I’ve learned you’re ALWAYS going to get unsolicited advice from people. But your reaction to it is what counts.
Foreign people don’t give a damn about calling you fat. Go find any Spanish/Indian/Asian person and ask them if their foreign relatives have ever called them fat.
They will look at you bewildered. “Of course. Every time I visit.”
White people are speechless upon hearing this. But it happens.
When I went to visit India a few years ago, I had moved on from being a skinny Indian dude to actually gaining a little muscle. One of my uncles took one look at me and said, “You have become very fat.”
Another uncle saw me, squeezed my bicep, and said, “Aray! Been working out?”
Here’s the difference: The first uncle who called me fat…is overweight! The second uncle, who knew I’d been working out, is ultra-fit.
Who do you want to listen to?
Everyone has an opinion. One of the keys to mastering my personal psychology has been choosing who to listen to — and who can be smiled at, then ignored.
Guy calls me “scammy”
Look at this:
This is from a frugality blog. Imagine someone said this about you. In the past, I would read a comment like this over and over, getting depressed, debating whether to respond, and feeling a knot in the pit of my stomach all day. Now, I see it and move on.
Do I really care what a frugalista says about my “expensive” courses?
This power to control my reactions to unpleasant comments has taken years. And in fact, he’s right! My courses ARE expensive! I don’t care about producing $9 ebooks. I don’t play in a $9 sandbox, nor do I create simple material for people who will never read it.
One way I look at it is, I’d rather spend a lot on something that works than get something for free that doesn’t.
Wouldn’t you? Wouldn’t you rather spend $1,000 on something that works than $29 on something that doesn’t?

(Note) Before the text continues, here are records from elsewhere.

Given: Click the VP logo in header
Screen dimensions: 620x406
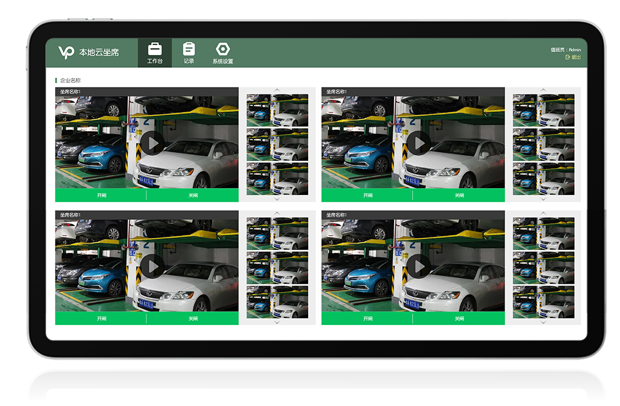Looking at the screenshot, I should [x=66, y=52].
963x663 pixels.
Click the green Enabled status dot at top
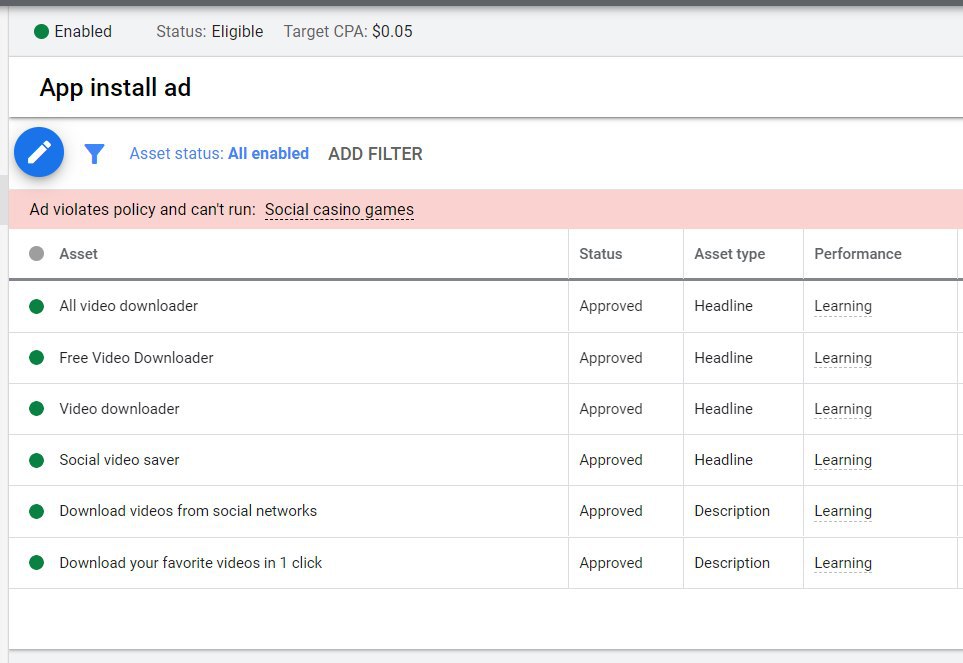tap(41, 31)
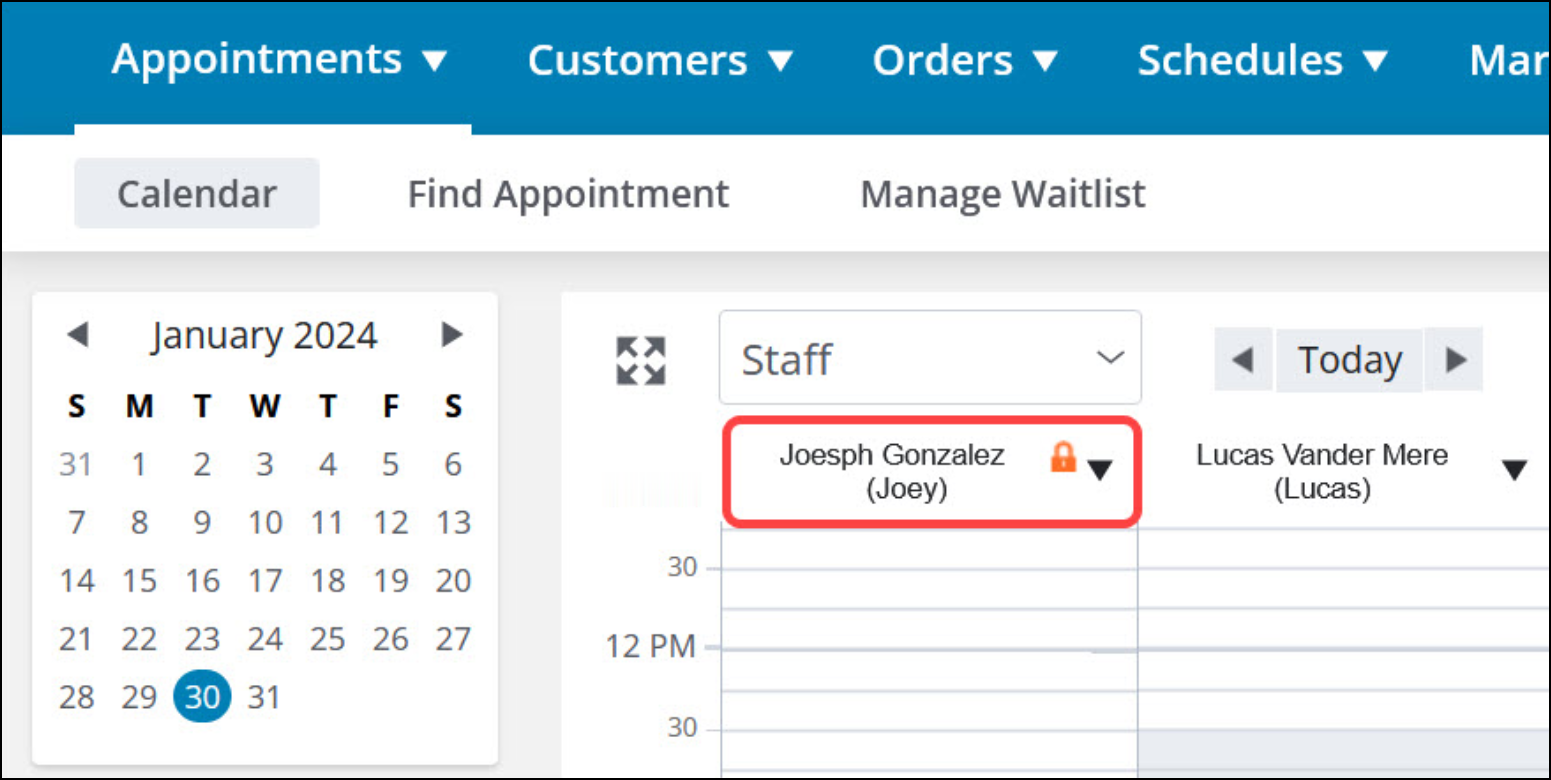Select January 31 on the mini calendar

[265, 697]
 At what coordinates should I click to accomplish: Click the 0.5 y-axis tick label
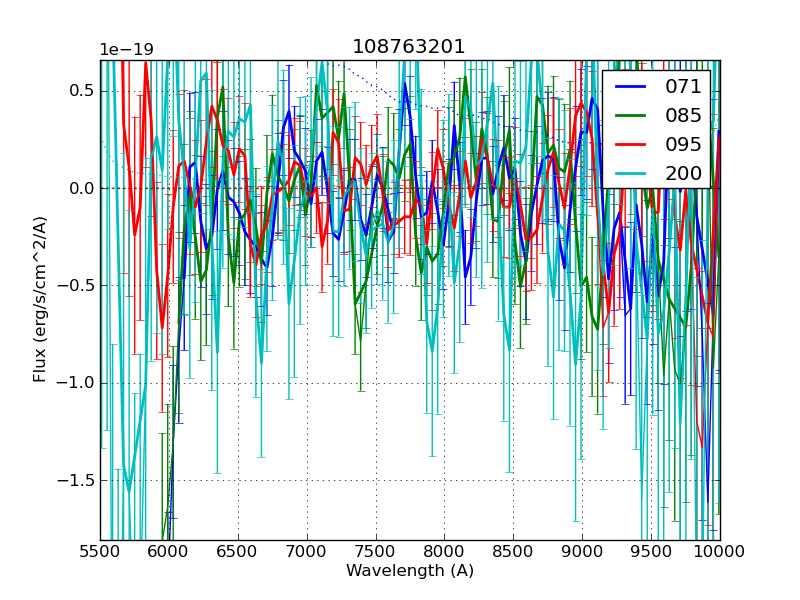pyautogui.click(x=78, y=91)
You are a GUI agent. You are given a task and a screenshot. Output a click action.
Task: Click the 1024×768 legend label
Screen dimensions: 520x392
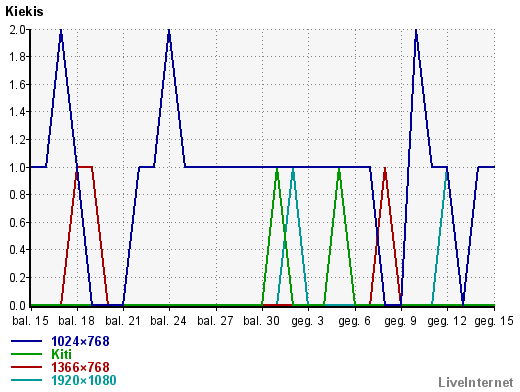click(80, 341)
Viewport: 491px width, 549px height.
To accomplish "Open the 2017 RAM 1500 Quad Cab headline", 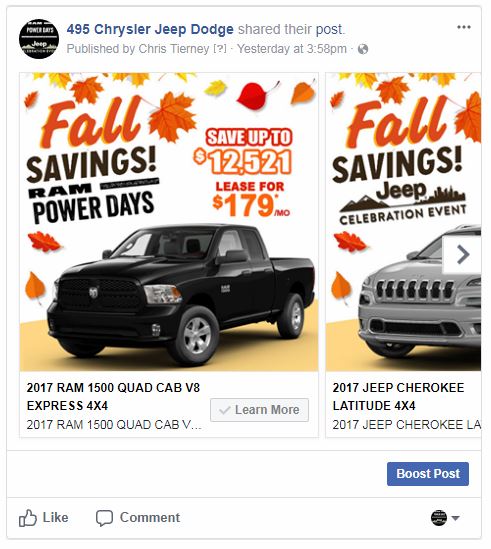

And I would rather stretch myself to write about all the different facets of living a rich life — careers, entrepreneurship, productivity, and more — instead of writing yet another post about interest rates and lattes. Just kill me.
Why do people criticize?
There are many reasons, but one of the most interesting comes from an example called “bike-shedding”: Basically, if you have a meeting about an atomic reactor, most people won’t speak up, because it’s way too complicated for them to have any meaningful input. But when confronted with a simpler choice — which color should we paint the bikeshed? — EVERYONE has an opinion.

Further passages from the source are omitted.